Performance on machine-scored, multiple-choice tests in math and reading is the sole measure of AYP, but just improving an overall average score won’t be enough to satisfy the federal government, which requires progress by all student subgroups -- including those of age, race, ethnicity and socioeconomic status. If any one group is not moving up, the school will be labeled “in need of improvement.” In many areas, more than half of all schools are likely to fall under this category. That’s why in schools in poor areas, test preparation (drill, drill, drill) now dominates the curriculum. Many of these schools have already suspended instruction in such “nonessential” subjects as art, music, physical education and foreign language in favor of practicing for the tests.

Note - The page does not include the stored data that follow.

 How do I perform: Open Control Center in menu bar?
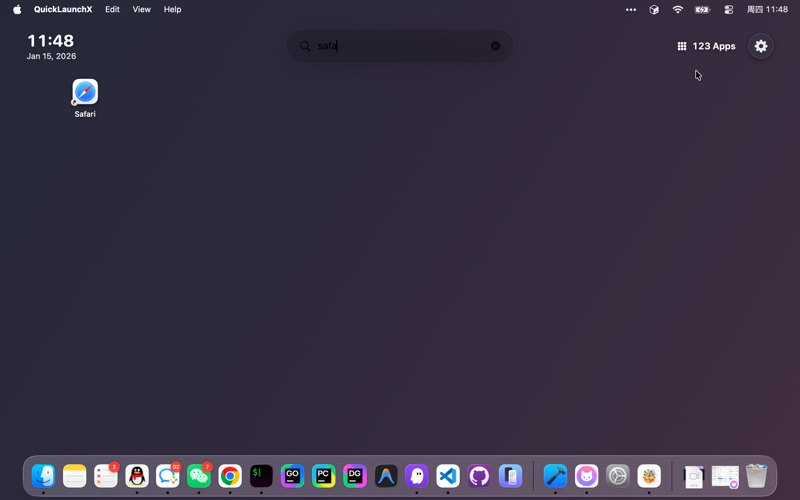[x=728, y=9]
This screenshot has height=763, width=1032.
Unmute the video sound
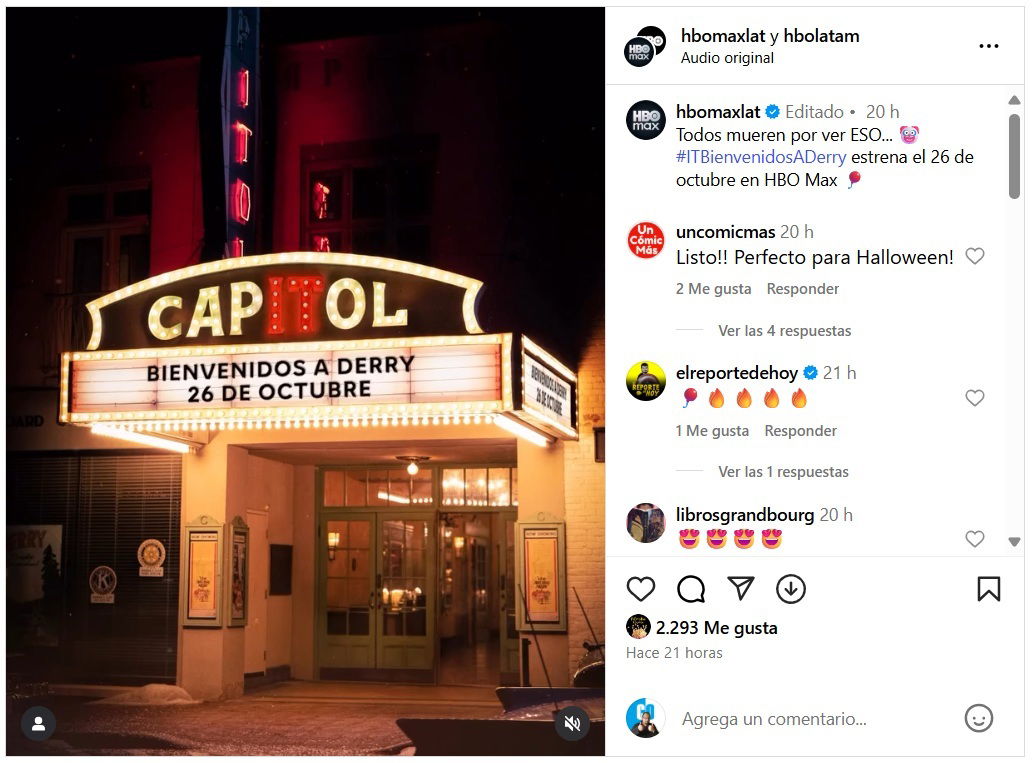point(572,724)
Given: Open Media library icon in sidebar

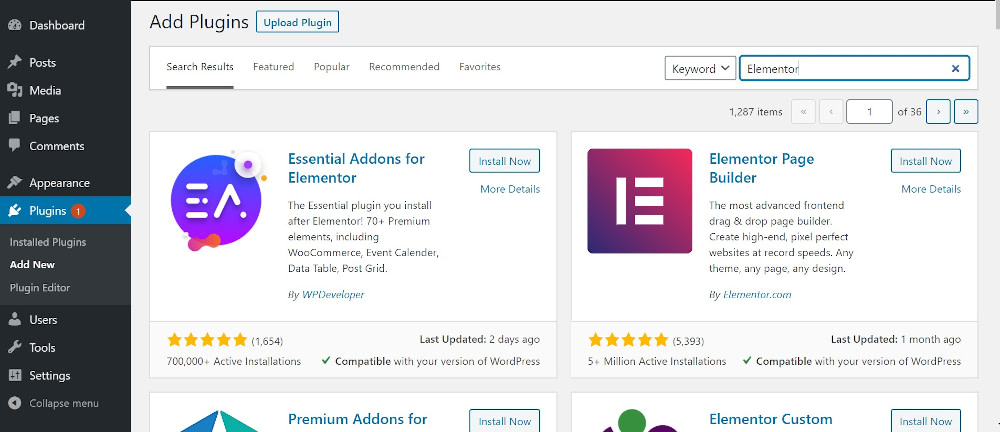Looking at the screenshot, I should point(14,90).
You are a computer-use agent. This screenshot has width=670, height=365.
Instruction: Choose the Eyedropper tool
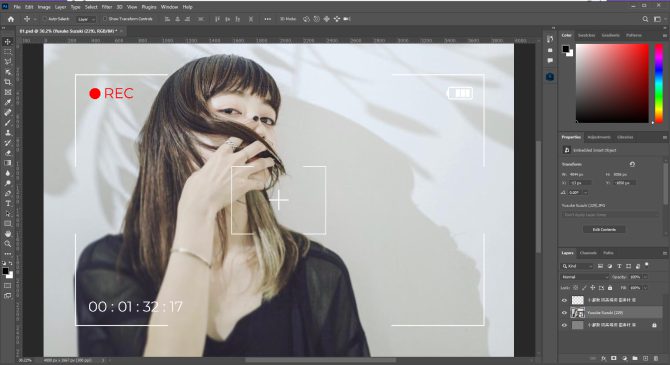coord(8,102)
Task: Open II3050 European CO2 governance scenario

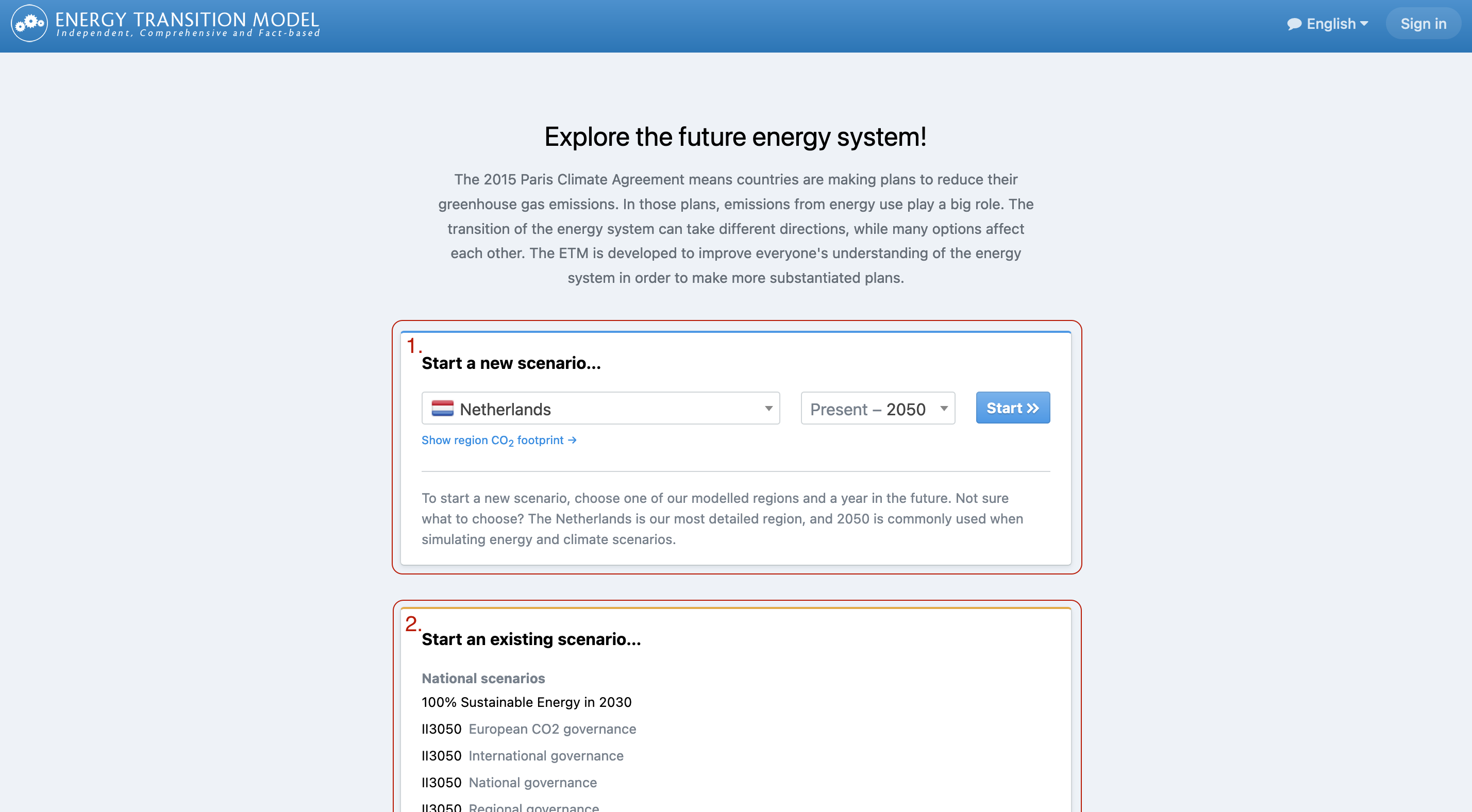Action: click(x=529, y=729)
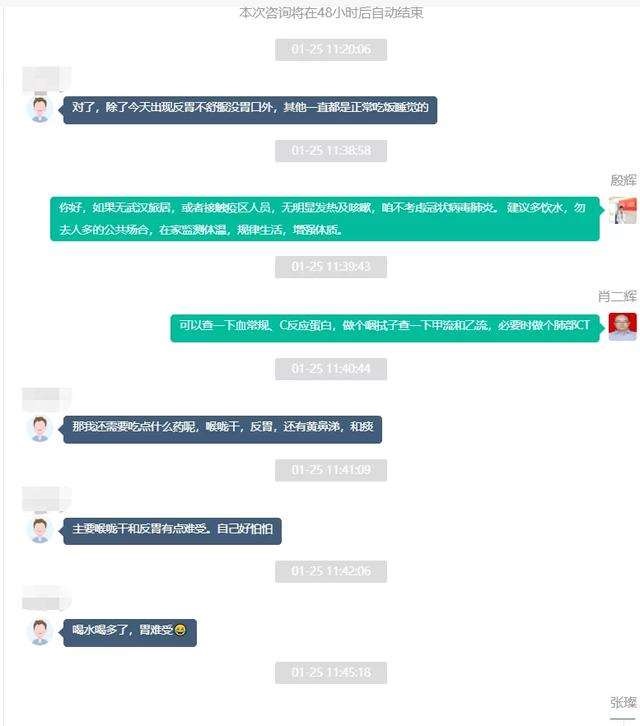Select doctor name 殷辉

coord(623,180)
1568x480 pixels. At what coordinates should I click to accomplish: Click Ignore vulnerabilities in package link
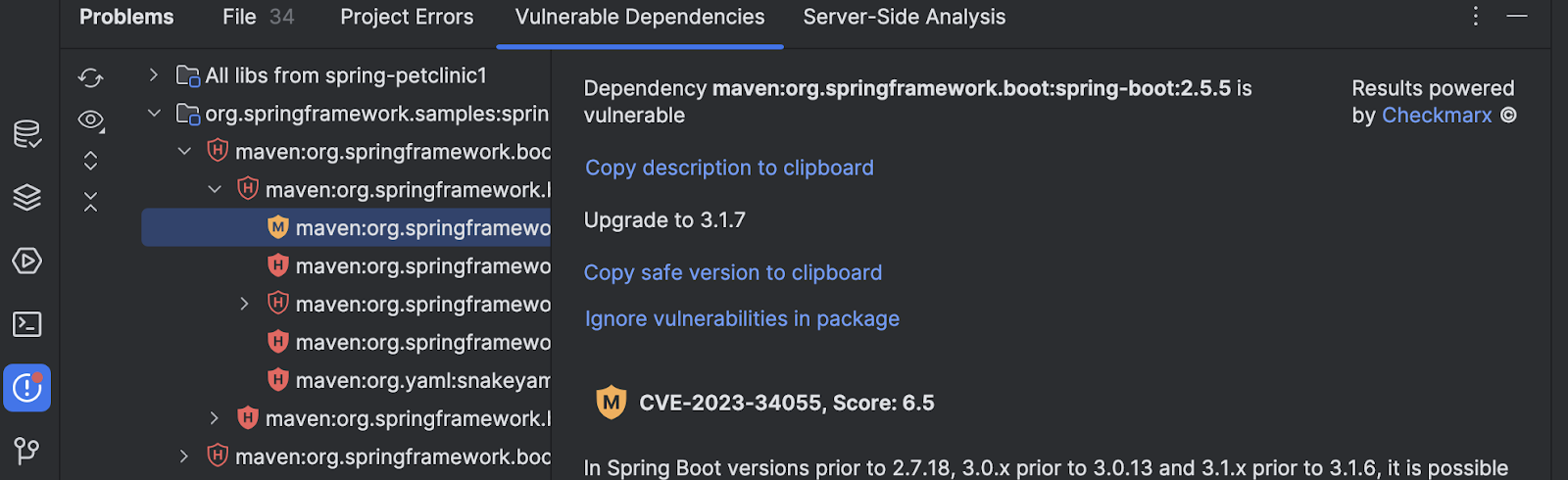[x=742, y=318]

Holding schools accountable is good policy. AYP, however, may do more harm than good because it is narrowly conceived and poorly thought out. A careful comparison with an annual physical exam may be useful. Doctors gather information from at least three sources: observation, the patient’s self-reported history and laboratory reports. Enough blood is withdrawn to allow for as many as five different analyses. From these “multiple measures,” a physician makes a diagnosis. If a serious condition is suspected, more tests are ordered.

By contrast, schools will be judged on just one measure, scores on multiple-choice tests in math and language arts. That “snapshot” becomes the truth about student learning, and because teachers tend to teach what’s being tested, the curriculum is narrowed. As everyone acknowledges, standardized tests have a sizable error range.

Unlike education, medicine accepts and adapts to instrument reliability. My doctor takes my blood pressure twice, for example, because he knows that the two readings will differ, perhaps by as much as 15%. If either measurement alarms him, he’ll wait 10 minutes and take it again. He’d ask more questions and perform more tests to identify the problem precisely before making a judgment.

The results of an annual physical are filtered through the indispensable judgment of the physician. My doctor knows me and interprets the results in light of my history, my family background and other specific conditions. By contrast, teacher judgments have no role in determining AYP. One could argue that AYP tests are designed not to help students, teachers or schools but to catch them. It’s a “gotcha game,” not a process to improve educational health.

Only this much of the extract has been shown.